:: Material provided
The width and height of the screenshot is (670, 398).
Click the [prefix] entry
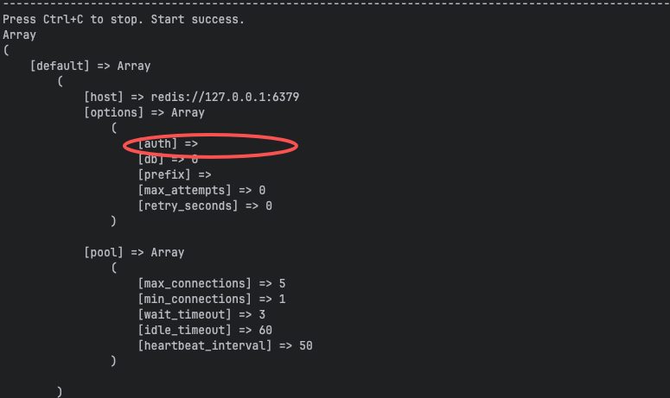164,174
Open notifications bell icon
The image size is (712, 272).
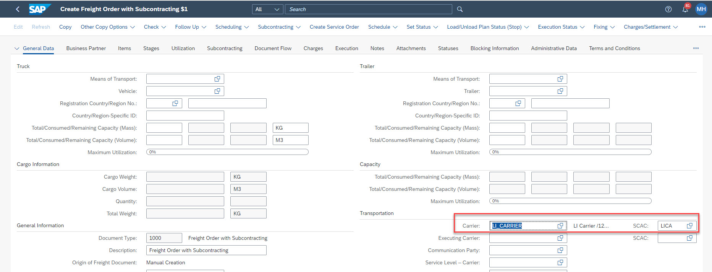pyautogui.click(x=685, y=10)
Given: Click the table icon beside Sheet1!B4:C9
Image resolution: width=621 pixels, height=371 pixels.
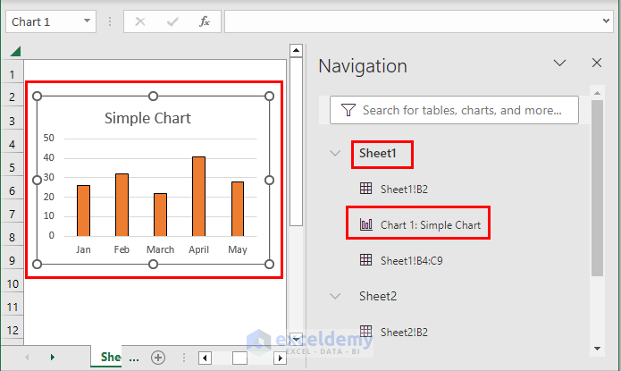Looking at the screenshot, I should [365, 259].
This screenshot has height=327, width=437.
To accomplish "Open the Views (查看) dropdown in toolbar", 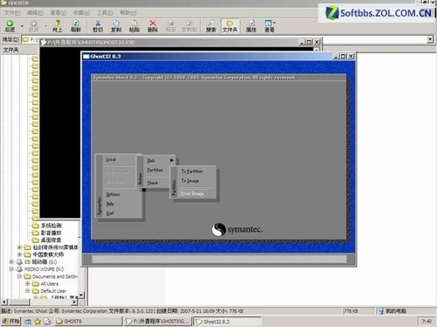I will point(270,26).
::::
:: Material provided
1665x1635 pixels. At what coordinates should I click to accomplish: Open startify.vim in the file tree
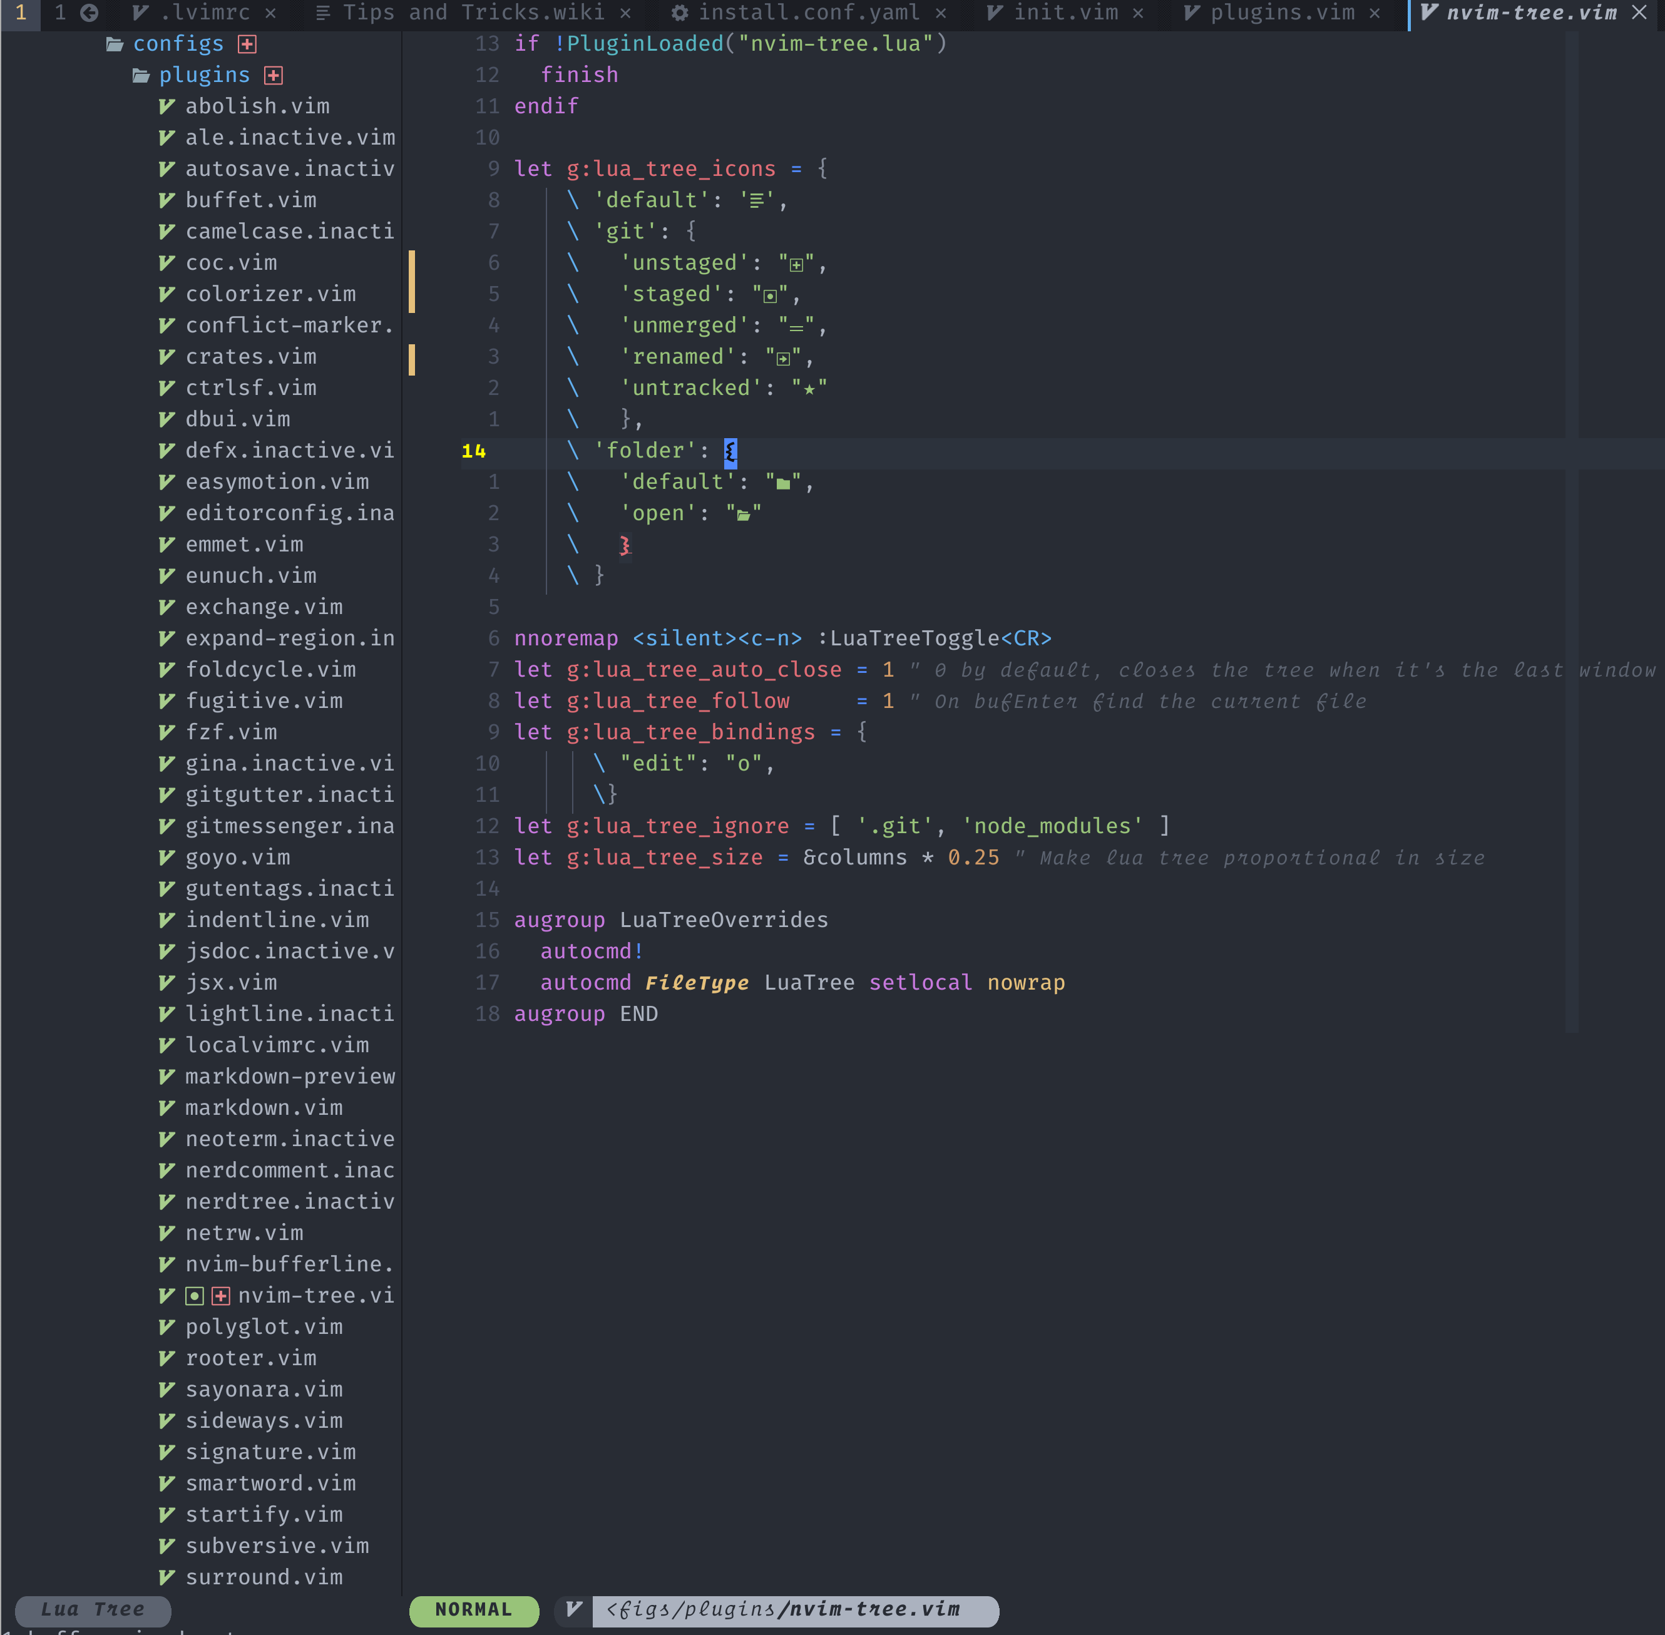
::::
:: Material provided
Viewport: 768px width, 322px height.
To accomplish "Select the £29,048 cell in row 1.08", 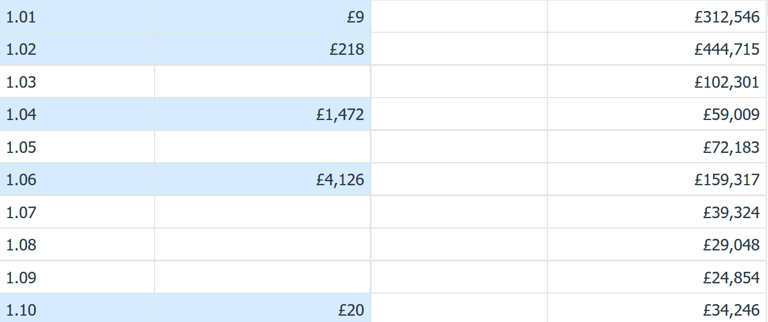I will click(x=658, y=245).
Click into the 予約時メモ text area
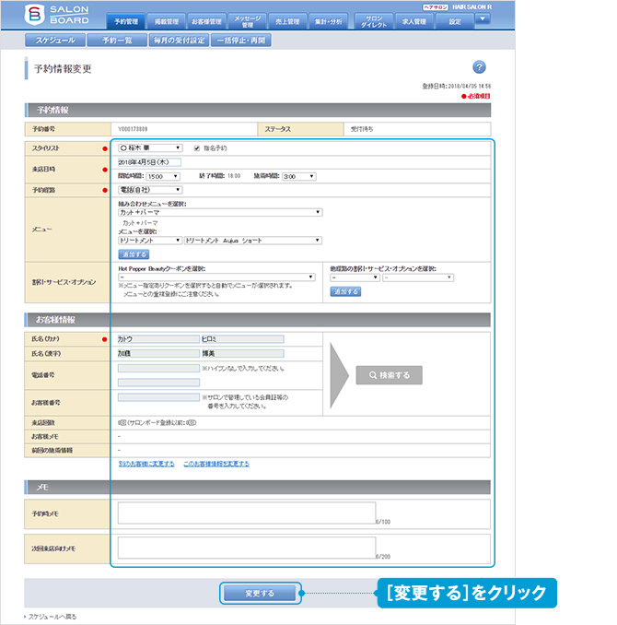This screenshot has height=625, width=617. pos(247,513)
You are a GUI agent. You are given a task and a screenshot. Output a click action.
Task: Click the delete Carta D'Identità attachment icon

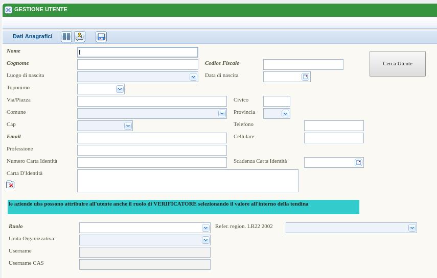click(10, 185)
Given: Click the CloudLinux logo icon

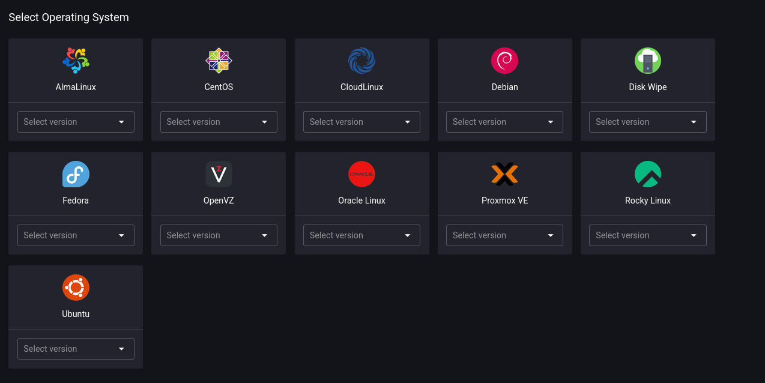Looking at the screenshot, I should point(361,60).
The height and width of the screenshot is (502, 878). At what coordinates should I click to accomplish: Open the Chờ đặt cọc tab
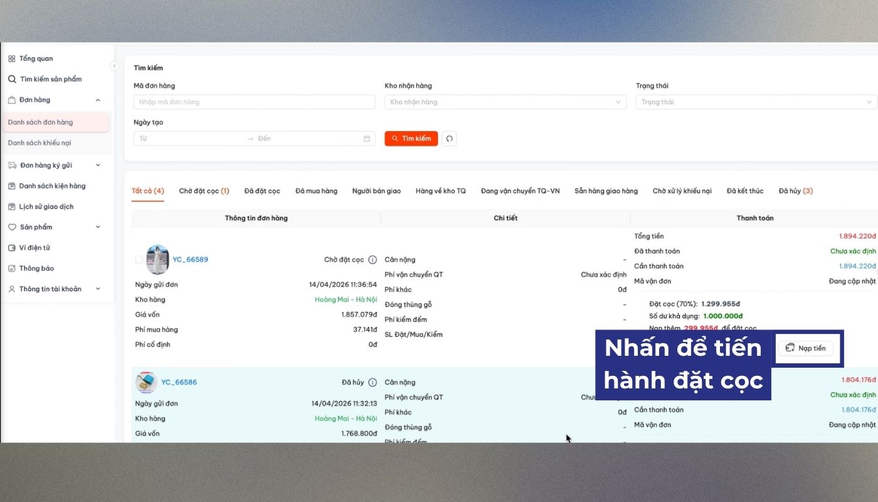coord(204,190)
::::
**Problem to work on**.
Convert the listing into a two-column CSV with the headers request and answer, giving one row per request with each field in double quotes and any line breaks replaced by spaces. Begin at the line that contains "Click into the 予約時メモ text area" and stop after the line that contains "coord(204,190)", and leave the pictures out.

**Result of the exercise**.
request,answer
"Click into the 予約時メモ text area","This screenshot has height=625, width=617. pos(247,513)"
"You are a GUI agent. You are given a task and a screenshot. Output a click action. Task: Click the delete Carta D'Identità attachment icon","click(10, 185)"
"Given: Click the CloudLinux logo icon","Looking at the screenshot, I should point(361,60)."
"The height and width of the screenshot is (502, 878). At what coordinates should I click to accomplish: Open the Chờ đặt cọc tab","coord(204,190)"